Pixel coordinate grounding data:
⟨
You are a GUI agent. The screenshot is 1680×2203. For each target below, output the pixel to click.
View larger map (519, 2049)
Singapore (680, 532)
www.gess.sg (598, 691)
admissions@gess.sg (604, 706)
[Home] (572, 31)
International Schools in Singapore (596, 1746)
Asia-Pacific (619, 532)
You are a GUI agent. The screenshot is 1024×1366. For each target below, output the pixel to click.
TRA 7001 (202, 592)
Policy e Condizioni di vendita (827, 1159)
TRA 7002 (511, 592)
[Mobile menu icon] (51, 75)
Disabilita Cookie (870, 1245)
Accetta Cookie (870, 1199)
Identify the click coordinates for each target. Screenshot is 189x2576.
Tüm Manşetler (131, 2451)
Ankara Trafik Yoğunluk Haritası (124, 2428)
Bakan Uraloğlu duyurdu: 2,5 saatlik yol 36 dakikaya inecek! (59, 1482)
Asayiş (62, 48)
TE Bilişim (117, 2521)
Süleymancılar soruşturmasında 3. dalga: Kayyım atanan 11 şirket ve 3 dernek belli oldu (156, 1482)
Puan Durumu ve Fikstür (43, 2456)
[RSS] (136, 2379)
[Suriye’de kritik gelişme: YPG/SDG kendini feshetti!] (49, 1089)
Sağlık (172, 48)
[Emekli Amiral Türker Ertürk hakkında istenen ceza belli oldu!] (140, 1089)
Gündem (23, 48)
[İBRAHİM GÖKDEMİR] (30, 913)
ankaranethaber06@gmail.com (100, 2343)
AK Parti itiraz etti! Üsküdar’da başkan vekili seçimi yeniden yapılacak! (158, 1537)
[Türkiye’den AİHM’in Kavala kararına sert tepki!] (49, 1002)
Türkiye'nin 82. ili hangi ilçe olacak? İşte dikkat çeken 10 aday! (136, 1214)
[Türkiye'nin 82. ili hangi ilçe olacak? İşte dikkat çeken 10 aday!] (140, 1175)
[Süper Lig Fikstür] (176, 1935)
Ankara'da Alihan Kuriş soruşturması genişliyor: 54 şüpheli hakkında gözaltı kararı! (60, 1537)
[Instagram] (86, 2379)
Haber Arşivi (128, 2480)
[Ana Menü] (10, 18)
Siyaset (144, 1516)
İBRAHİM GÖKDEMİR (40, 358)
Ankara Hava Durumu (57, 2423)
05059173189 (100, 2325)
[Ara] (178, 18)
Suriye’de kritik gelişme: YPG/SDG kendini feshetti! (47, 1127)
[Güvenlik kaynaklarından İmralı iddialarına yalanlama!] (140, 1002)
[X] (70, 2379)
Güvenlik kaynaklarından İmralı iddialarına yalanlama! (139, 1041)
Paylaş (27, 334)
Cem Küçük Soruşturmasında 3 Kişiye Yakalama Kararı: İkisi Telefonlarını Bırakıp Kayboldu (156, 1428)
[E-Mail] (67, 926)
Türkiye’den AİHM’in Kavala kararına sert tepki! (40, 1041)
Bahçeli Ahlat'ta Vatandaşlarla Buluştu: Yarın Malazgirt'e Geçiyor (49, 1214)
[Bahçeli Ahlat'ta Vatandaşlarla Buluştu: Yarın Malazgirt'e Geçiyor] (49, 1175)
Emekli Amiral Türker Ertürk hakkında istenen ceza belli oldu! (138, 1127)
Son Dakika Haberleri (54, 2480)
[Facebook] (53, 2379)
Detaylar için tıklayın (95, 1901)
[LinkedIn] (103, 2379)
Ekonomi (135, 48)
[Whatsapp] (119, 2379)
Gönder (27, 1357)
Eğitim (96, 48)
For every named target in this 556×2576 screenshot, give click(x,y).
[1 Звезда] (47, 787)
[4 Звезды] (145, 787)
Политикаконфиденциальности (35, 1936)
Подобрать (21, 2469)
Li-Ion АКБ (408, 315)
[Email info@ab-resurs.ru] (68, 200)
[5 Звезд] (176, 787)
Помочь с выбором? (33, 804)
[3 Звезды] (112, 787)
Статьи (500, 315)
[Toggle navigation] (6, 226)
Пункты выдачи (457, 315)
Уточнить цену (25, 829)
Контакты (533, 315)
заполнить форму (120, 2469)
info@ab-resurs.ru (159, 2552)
⟩
Could you please retype the lines from the start of the data through the line with "TRA 7001 (202, 592)", both included, and nothing else?

Task answer ::
You are a GUI agent. The screenshot is 1680×2203. For each target below, output the pixel to click.
View larger map (519, 2049)
Singapore (680, 532)
www.gess.sg (598, 691)
admissions@gess.sg (604, 706)
[Home] (572, 31)
International Schools in Singapore (596, 1746)
Asia-Pacific (619, 532)
You are a GUI agent. The screenshot is 1024×1366. For each target below, output the pixel to click.
TRA 7001 (202, 592)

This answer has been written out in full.